Caitlyn Jenner and My Reptilian Brain

Caitlyn Jenner accepts the Arthur Ashe award for courage at the ESPY Awards at the Microsoft Theater on Wednesday, July 15, 2
Caitlyn Jenner accepts the Arthur Ashe award for courage at the ESPY Awards at the Microsoft Theater on Wednesday, July 15, 2015, in Los Angeles. (Photo by Chris Pizzello/Invision/AP)

Caitlyn Jenner's speech at last night's ESPY awards was great. If you haven't seen it yet, here's a link. Go ahead and watch it. I'll wait.

Simple, elegant, and eloquent. People are different. To hate and condemn merely for being different is wrong. And yet, the haters still hate. I posted a supportive image from the event on my Facebook page last night and got some snide replies.

How easy is it to throw shade online? How easy is it to dismiss what we don't like or understand with a casually hateful or even bitingly witty remark? I'll tell you how easy. It's really, really easy. I know this because I've done it plenty of times. I thought I was being clever. What I was being was lazy.

When we toss off a flip comment about something serious, we're avoiding having to do the hard work of thinking and feeling and questioning. Of course, Facebook is made for this sort of behavior. (Yes, this is both another Caitlyn Jenner post and another post about my conflicted relationship with Facebook. Deal with it.) So, people who condemn this woman, I have the following question: Are you condemning her because she makes you uncomfortable? I get it. Honestly, I do. I think Caitlyn Jenner is a beautiful woman, and when she comes out looking like a million bucks in that Atelier Versace dress, and then opens her mouth and sounds very much like a man my little reptilian brain goes That's weird. I don't like that. It wants the beautiful woman I see on TV to have a beautiful womanly voice. But my little reptilian brain also tells me that:

  • every odd noise I hear at night is a serial killer coming to get me

  • every stray image fluttering in my peripheral vision is something I must fight or flee
  • I should eat all the ice cream because I might never see it again
  • In short, my little reptilian brain is an a**hole and I don't always have to agree with it. Maybe you shouldn't always agree with yours, either. It means well. It's trying to protect you. But it's often just wrong. Maybe a beautiful woman with a man's voice isn't really a threat and maybe after you see it enough you'll realize that and your little reptilian brain can go back to more mundane things like making you jump every time you see the knot in your wood floor that still isn't a spider.

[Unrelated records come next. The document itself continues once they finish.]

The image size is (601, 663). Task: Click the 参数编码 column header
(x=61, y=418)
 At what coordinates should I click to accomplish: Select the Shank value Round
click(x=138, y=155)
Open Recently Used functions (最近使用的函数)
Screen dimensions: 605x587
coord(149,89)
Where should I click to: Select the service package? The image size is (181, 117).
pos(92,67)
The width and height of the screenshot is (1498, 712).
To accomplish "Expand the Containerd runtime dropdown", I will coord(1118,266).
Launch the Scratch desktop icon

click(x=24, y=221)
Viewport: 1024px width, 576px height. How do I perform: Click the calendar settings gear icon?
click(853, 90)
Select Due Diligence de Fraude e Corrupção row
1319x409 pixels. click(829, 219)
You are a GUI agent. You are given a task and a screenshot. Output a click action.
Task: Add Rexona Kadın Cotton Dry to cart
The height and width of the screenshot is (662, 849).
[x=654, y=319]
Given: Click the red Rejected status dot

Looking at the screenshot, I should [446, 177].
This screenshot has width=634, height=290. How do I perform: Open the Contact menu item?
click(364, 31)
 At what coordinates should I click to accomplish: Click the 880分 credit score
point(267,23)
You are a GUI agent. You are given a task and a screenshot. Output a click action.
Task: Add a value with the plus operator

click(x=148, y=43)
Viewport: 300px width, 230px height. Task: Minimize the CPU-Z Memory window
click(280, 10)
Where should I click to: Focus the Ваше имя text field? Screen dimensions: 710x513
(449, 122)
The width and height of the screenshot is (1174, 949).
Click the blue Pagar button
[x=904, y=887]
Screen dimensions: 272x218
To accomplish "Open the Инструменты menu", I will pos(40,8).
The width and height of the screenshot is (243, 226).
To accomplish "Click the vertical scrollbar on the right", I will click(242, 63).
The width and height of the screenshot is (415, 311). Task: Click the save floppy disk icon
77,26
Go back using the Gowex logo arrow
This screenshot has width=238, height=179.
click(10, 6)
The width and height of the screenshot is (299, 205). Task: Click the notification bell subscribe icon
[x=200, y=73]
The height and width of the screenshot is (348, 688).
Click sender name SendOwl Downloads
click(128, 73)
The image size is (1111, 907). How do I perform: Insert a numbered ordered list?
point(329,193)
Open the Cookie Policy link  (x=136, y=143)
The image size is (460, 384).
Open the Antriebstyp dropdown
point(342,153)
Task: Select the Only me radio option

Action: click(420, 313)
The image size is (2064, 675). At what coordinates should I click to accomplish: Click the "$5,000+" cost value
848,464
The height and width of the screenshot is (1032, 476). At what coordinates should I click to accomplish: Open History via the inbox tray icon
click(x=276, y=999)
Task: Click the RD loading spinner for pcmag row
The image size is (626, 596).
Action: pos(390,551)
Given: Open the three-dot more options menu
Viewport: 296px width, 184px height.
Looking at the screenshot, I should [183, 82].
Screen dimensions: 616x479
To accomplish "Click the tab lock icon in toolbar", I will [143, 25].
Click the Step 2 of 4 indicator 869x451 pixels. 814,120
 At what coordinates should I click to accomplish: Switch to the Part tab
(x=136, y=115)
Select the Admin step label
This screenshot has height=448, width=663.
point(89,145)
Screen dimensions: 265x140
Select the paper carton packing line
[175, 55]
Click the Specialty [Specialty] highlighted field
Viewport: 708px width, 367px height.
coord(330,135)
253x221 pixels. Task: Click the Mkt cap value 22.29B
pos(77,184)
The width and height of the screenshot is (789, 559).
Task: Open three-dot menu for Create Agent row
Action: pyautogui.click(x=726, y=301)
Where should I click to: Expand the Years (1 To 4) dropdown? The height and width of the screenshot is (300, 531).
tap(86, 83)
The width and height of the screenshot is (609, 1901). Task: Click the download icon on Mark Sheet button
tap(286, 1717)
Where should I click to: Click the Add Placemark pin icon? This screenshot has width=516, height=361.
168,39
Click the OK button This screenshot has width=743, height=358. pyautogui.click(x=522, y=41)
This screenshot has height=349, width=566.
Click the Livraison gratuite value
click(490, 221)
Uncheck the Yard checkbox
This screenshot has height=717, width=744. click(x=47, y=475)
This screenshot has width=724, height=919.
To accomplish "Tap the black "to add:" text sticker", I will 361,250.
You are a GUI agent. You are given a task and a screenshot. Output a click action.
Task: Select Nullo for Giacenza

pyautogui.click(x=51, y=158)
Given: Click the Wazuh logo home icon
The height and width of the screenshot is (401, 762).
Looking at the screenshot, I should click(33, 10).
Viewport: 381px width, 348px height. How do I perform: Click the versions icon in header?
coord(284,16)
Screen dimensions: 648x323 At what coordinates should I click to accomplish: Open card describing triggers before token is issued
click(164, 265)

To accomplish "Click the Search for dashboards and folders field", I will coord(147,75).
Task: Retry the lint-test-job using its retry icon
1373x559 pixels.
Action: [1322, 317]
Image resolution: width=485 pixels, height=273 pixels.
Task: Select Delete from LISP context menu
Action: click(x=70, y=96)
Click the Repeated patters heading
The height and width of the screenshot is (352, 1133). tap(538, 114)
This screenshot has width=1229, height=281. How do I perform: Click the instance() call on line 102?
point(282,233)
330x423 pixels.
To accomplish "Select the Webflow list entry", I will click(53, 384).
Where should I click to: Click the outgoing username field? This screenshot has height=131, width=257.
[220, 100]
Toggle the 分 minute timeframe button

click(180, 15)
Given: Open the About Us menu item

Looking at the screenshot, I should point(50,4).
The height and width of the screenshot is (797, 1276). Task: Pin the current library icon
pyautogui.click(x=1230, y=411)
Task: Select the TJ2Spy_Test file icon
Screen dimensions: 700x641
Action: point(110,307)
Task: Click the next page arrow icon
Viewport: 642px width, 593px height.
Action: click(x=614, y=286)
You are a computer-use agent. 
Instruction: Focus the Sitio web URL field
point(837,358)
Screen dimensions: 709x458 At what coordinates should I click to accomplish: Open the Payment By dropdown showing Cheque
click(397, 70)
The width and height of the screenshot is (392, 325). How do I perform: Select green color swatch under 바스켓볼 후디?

    I've also seen many people claiming they don't have a problem with Caitlyn's being transgender, but they don't think she should have been given the ESPY Arthur Ashe Courage award when "there are so many others who have done more courageous things." *  In my understanding getting an award doesn't necessarily mean you were chosen as tops among all other world contenders. It means that the award givers wish to acknowledge your particular contribution. And as far as courage, I think Caitlyn Jenner definitely shows it. Just look at the unpleasant messages being hurled her way on my tiny little Facebook page. She is doing exactly what she says in her speech, she's going out there and taking the flak so that others won't have to.

    We're living in historic times, as far as LGBTQ issues and rights go. It thrills me to see the arc of the moral universe bending toward justice. Slowly, but surely, I think we're getting to a world that is more loving and accepting of the widely and wildly diverse examples of the human experience. And I think brave people like Caitlyn Jenner are helping us get there.

    This, to be honest, makes me raise an eyebrow, because I have a strong feeling that it's just people attempting to hide their transphobia under a convenient excuse. But I acknowledge that that's not necessarily fair.